Divide the total time by the number of complete swings to find the time T of one swing. This time is called the period of the pendulum. Using this equation for the period of a pendulum T=(2p)sqrt(L/g), calculate the value for g. If you measured L in cm, your value should be 980 cm/s^{2}. Calculate your percent error, it should be about 1%. Which of your measurements do you think was the least accurate?

If you believe it was your measurement of length and you think you might be off by as much as 0.5 cm, change your value of L by 0.5 cm and recalculate the value of g. Has g changed enough to account for your error? (If g went up and your value of g was already too high, then you should have altered your measured value of L in the opposite direction. Try again!)

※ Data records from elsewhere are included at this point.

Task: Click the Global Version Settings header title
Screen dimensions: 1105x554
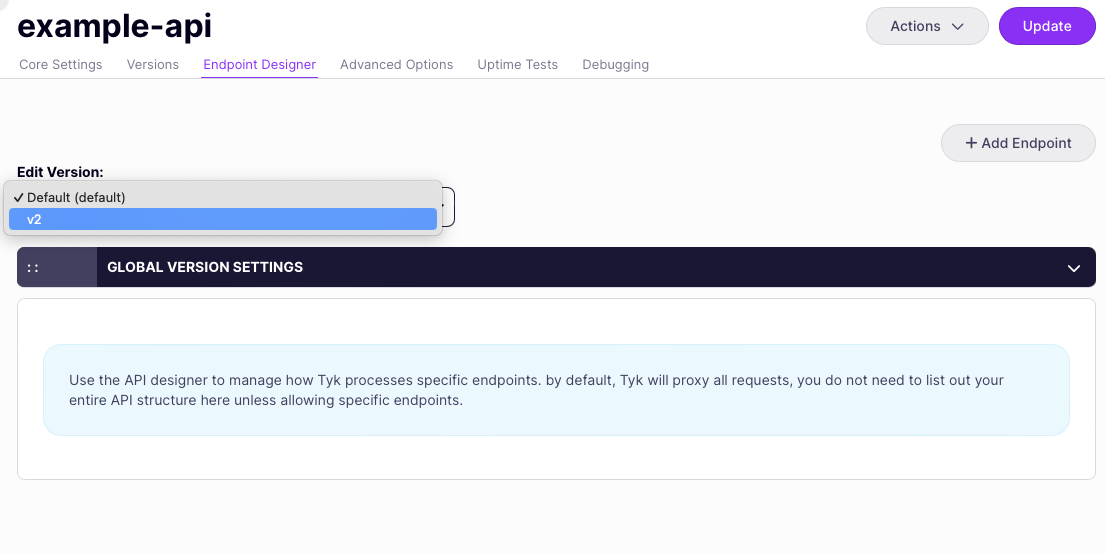Action: [x=205, y=267]
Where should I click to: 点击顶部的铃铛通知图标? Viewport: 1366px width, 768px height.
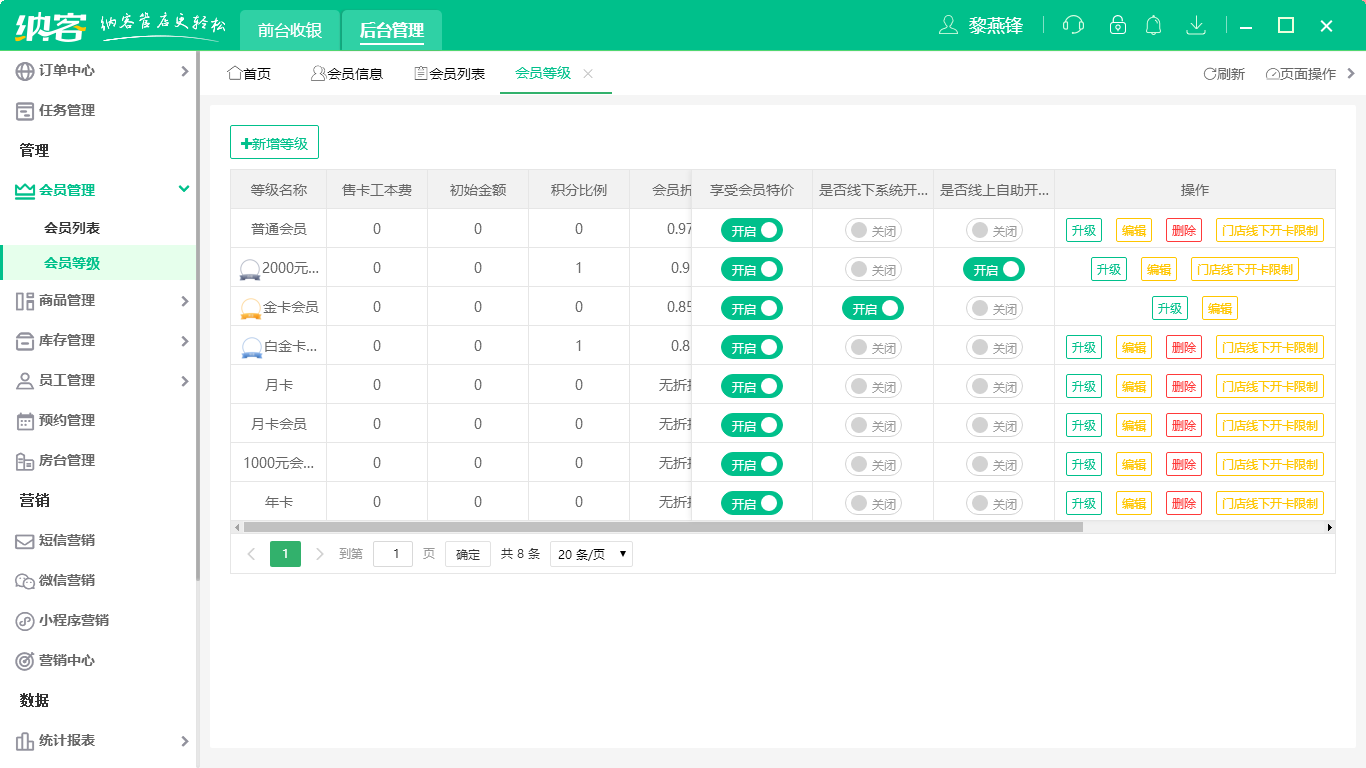(x=1153, y=24)
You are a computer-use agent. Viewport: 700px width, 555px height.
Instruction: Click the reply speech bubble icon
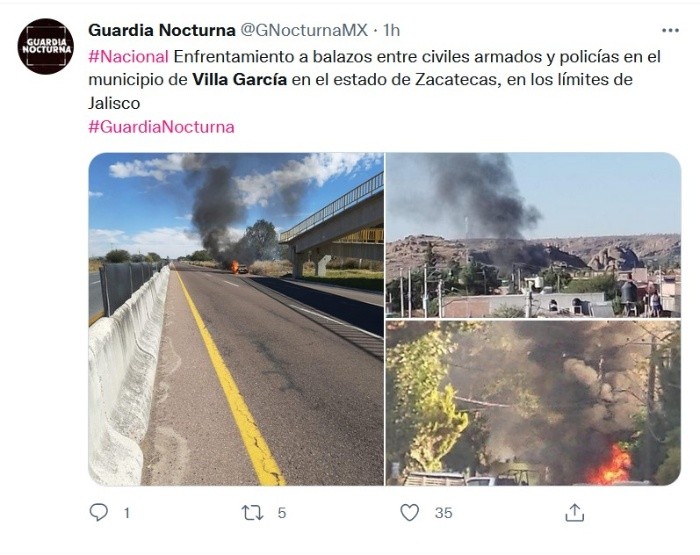pos(99,512)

If your possible error in measuring is not enough to explain your difference in g (your % error), try changing your total time by a few tenths of a second - a possible error in timing. Then you must recalculate T and g.

If neither of these attempts work (nor both taken together in the appropriate direction) then you almost certainly have made an error in arithmetic or in reading your measuring instruments. In this case you should repeat the experiment. Your value for g should not differ from the accepted value more than one unit in the third digit.

QUESTIONS

1.How does the length of the pendulum affect your value of T?

2. How does the length of the pendulum affect your value of g?

3. How long is a pendulum for which T = 2 seconds? This is a useful timekeeper.

4. Which experiment gave you the lowest percent error? Explain fully.